--- START ---

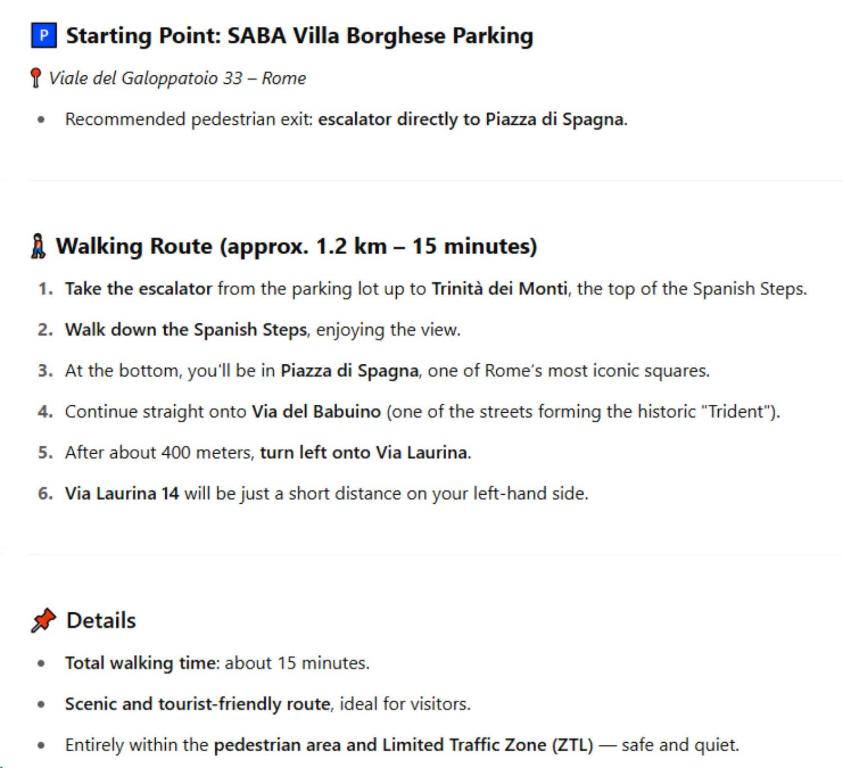Click the Details heading text
The height and width of the screenshot is (768, 843).
point(101,621)
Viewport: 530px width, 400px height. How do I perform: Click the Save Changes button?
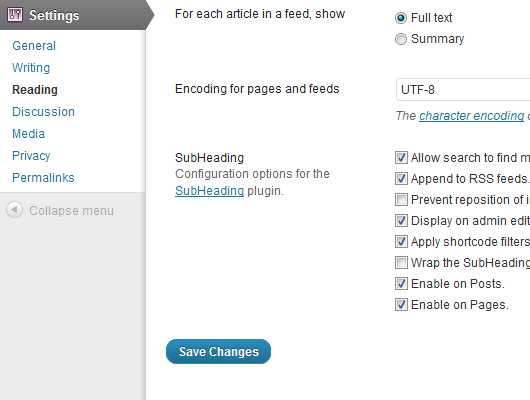tap(218, 351)
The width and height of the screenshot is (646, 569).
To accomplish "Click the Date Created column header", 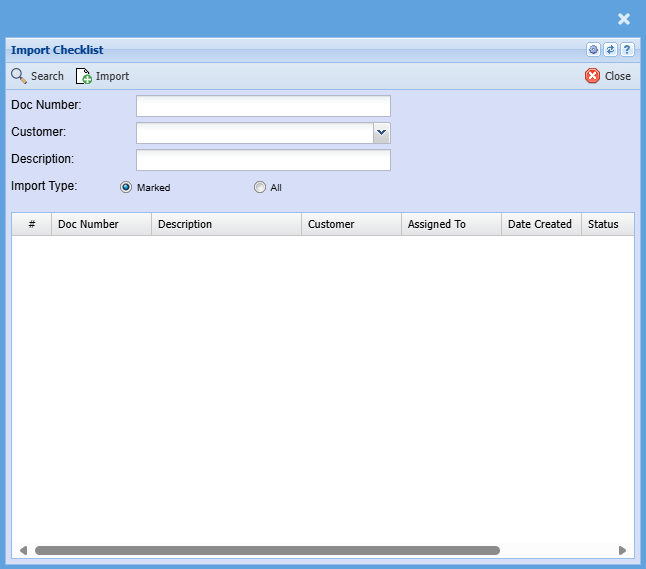I will pyautogui.click(x=540, y=224).
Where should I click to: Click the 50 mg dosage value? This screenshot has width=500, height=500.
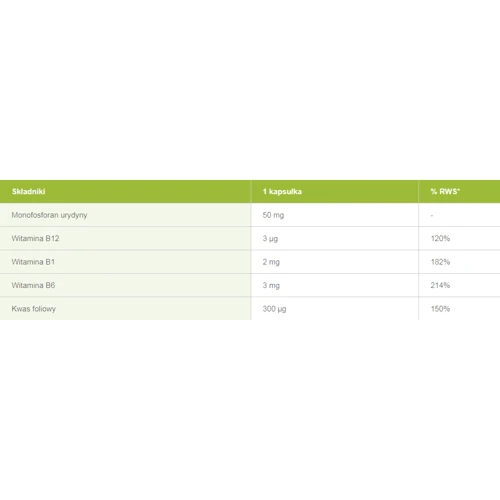[273, 215]
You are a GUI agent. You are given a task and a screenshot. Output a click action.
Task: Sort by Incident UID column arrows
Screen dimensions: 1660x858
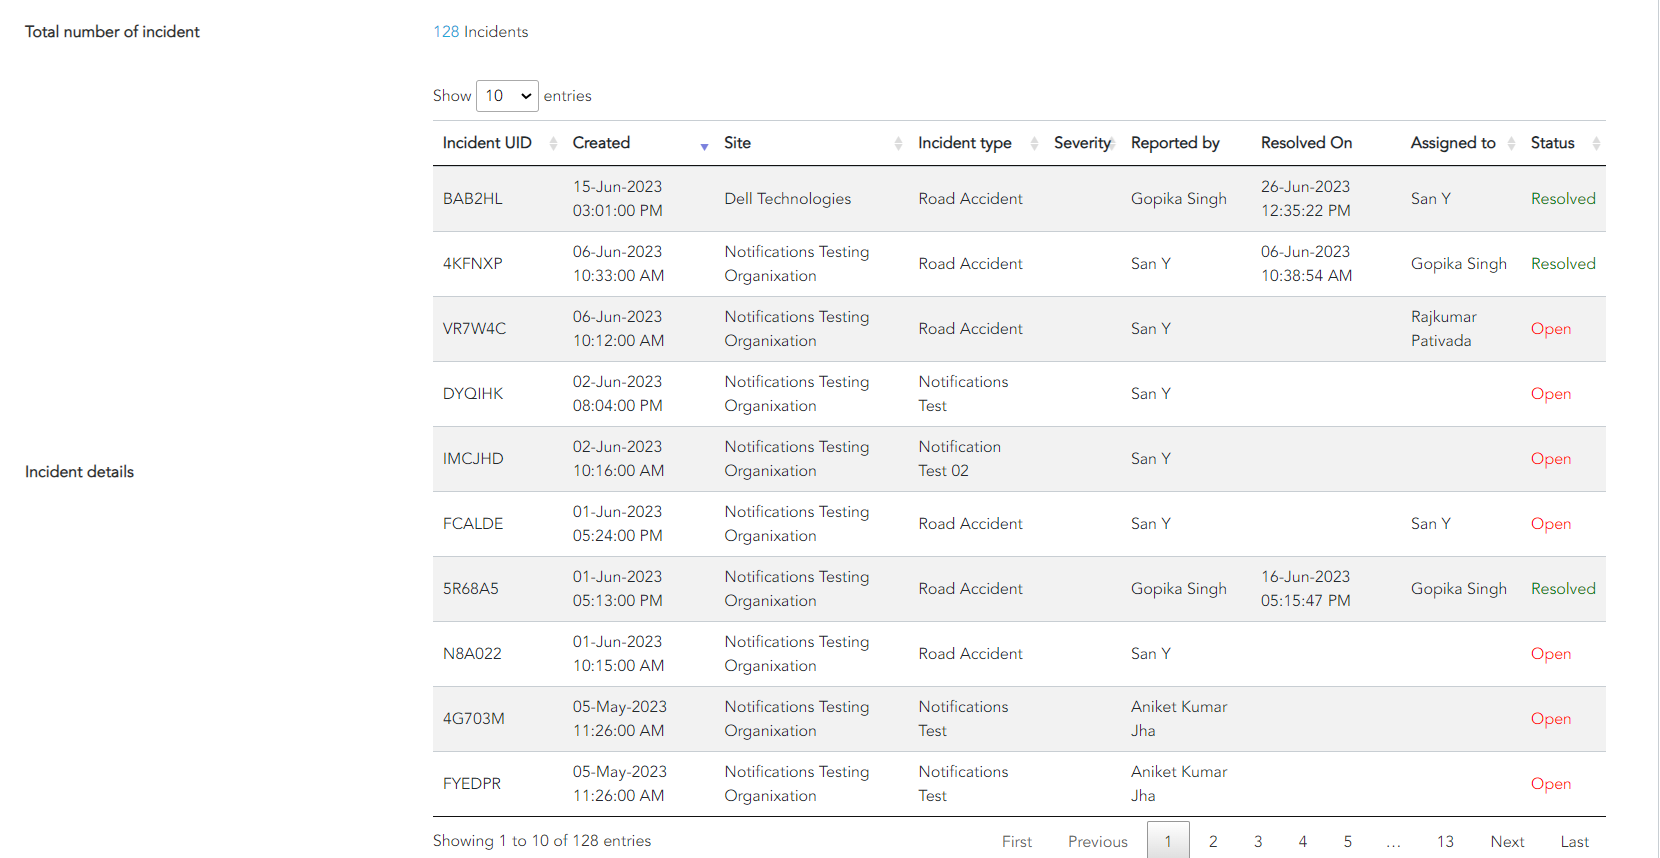tap(553, 144)
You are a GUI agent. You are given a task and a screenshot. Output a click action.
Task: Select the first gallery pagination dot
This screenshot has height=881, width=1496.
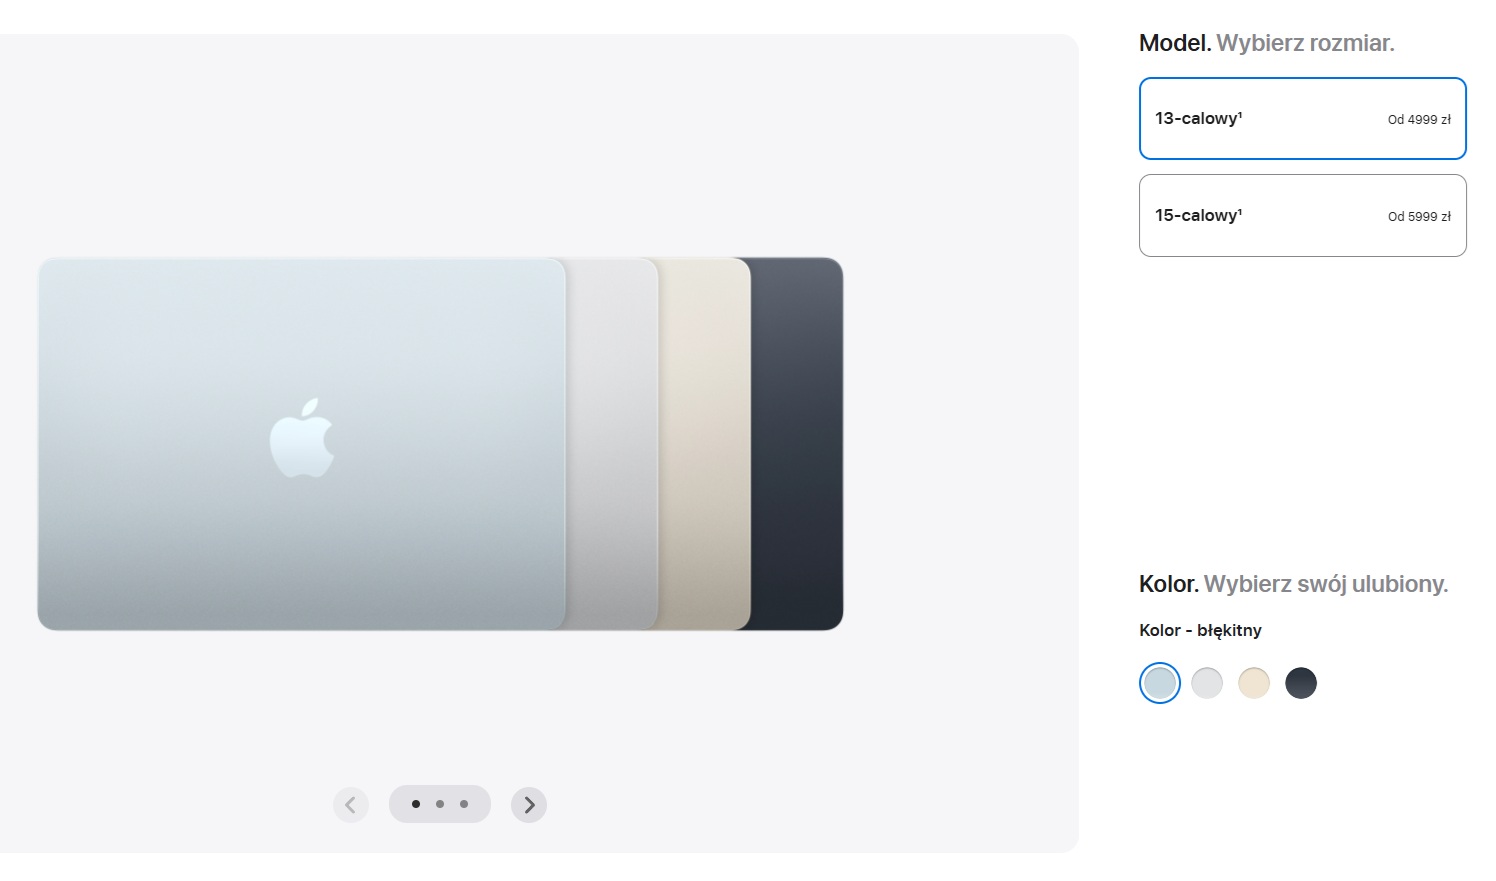416,804
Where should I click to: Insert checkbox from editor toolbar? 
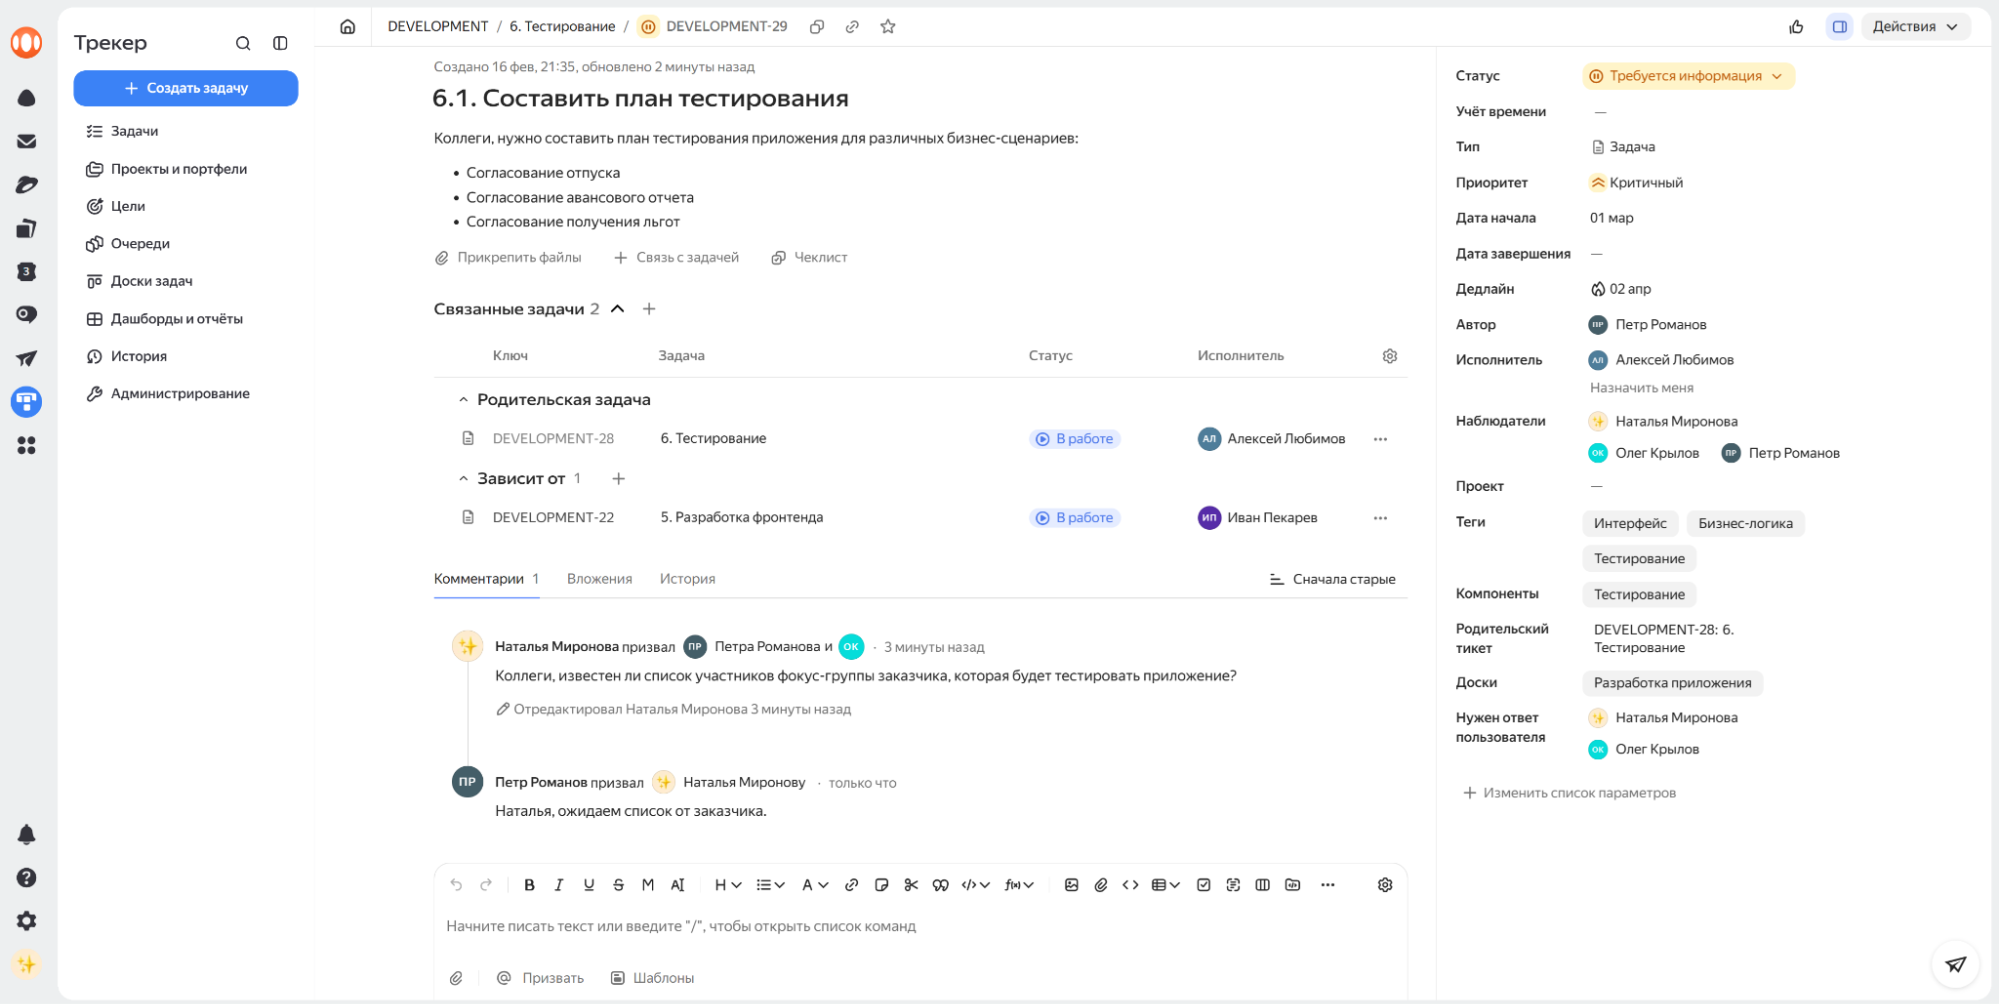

--- END ---

• [ASSIGNED TASK] Reproduce only the lines from the line that holds "Task: Select the first gallery pagination dot" through the end of the records, exactly as they stand, both ends included and pictures excluded.

• [EXERCISE ANSWER]
Task: Select the first gallery pagination dot
This screenshot has height=881, width=1496.
416,804
Where should I click to: Insert checkbox from editor toolbar? 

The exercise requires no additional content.